Afinal, o que é um monumento?

O conceito principal da palavra monumento está relacionado com lembrança, memória, herança cultural. Em algum momento, a palavra adquiriu, por analogia, conotação de grandiosidade — que
não me parece conveniente porque não é o tamanho que torna alguma coisa memorável. Claro, como humanos, somos sensíveis ao dimensional: não há como não achar monumental a Praça de São Pedro, os Lusíadas ou os vãos do Museu Oscar Niemeyer.
Mas temos que afastar de nós esse cálice, monumento pode ser algo muito reduzido em dimensões: algumas obras primas medem-se em palmos ou nem isso. A Mona Lisa tem cerca de 50 X 70 centímetros, menor que a maioria dos quadros em nossas salas; um Berrocal é menor que uma action figure da gurizada; um “Livro de Horas” é menor que um gibi… para citar coisas que todos conhecemos.

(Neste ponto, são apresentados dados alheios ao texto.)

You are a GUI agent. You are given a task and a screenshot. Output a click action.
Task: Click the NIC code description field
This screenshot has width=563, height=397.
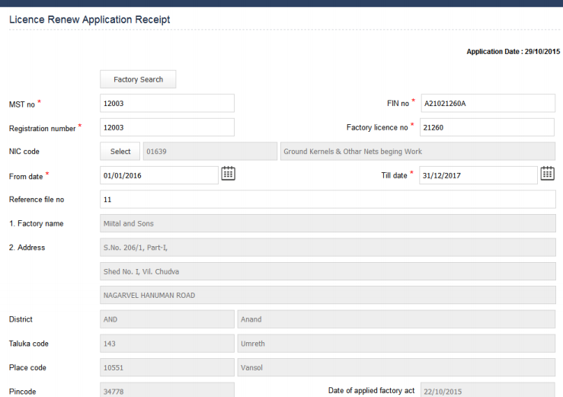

Mesmo porque, um monumento pode não ter dimensão alguma, ou ser do tamanho de uma turminha de neurônios: pode existir apenas nos gestos de quem faz um pote de barro; uma canoa de tronco de árvore ou uma receita de comida. Ou ainda, de quem resgata a coleção de postais da tia, cita versinhos da vovó ou faz o sinal da cruz ao passar diante de uma igreja.
Mas qual é a preocupação dessa gente que quer assegurar a sobrevivência de tanta coisa — facilmente classificável como bobagem, visto não terem valor de mercado ou serem a ele opostas? Simplesmente, respeito ao que o ser humano fez, em dezenas de milhares de anos de presença — além de detonar com
o planeta a um ponto irreversível, arruinar com a Natureza acabando com todas as demais espécies ou levando-as ao ponto de extinção.
O que fica, são os monumentos para o bem ou para o mal: não vamos demolir nem o Coliseu porque nele havia lutas de gladiadores; nem os engenhos de açúcar porque eram acionados por escravos; nem queimar livros porque não gostamos das ideias neles contidas. Tudo são monumentos, são referências à
cultura humana como um todo. Neles está contida a capacidade do Homo sapiens para produzir coisas maravilhosas — ou coisas tenebrosas, que não devemos esquecer para não repetir.
Mania de guardar coisa velha? Absolutamente não é essa a ideia de monumento. Inscrições rupestres o são; mas também alguns sites e blogs têm essa conotação. Inscrições feitas por primatas em cavernas há séculos e milênios resistem galhardamente até hoje, mas quem pode confiar em uma nuvem?!
Mas então tudo é monumento e tem que ser preservado? Em um certo sentido, sim. Qualquer feitura humana ou natural tem direito de ser considerada monumental e ter sua sobrevivência assegurada. Na medida em que TUDO está igualmente sujeito ao desgaste, aos acidentes e às mudanças, terminando
inevitavelmente algum dia, quanto mais preservamos, melhor.
É o caminho — o único, permitam-me — para o nosso aprimoramento como espécie.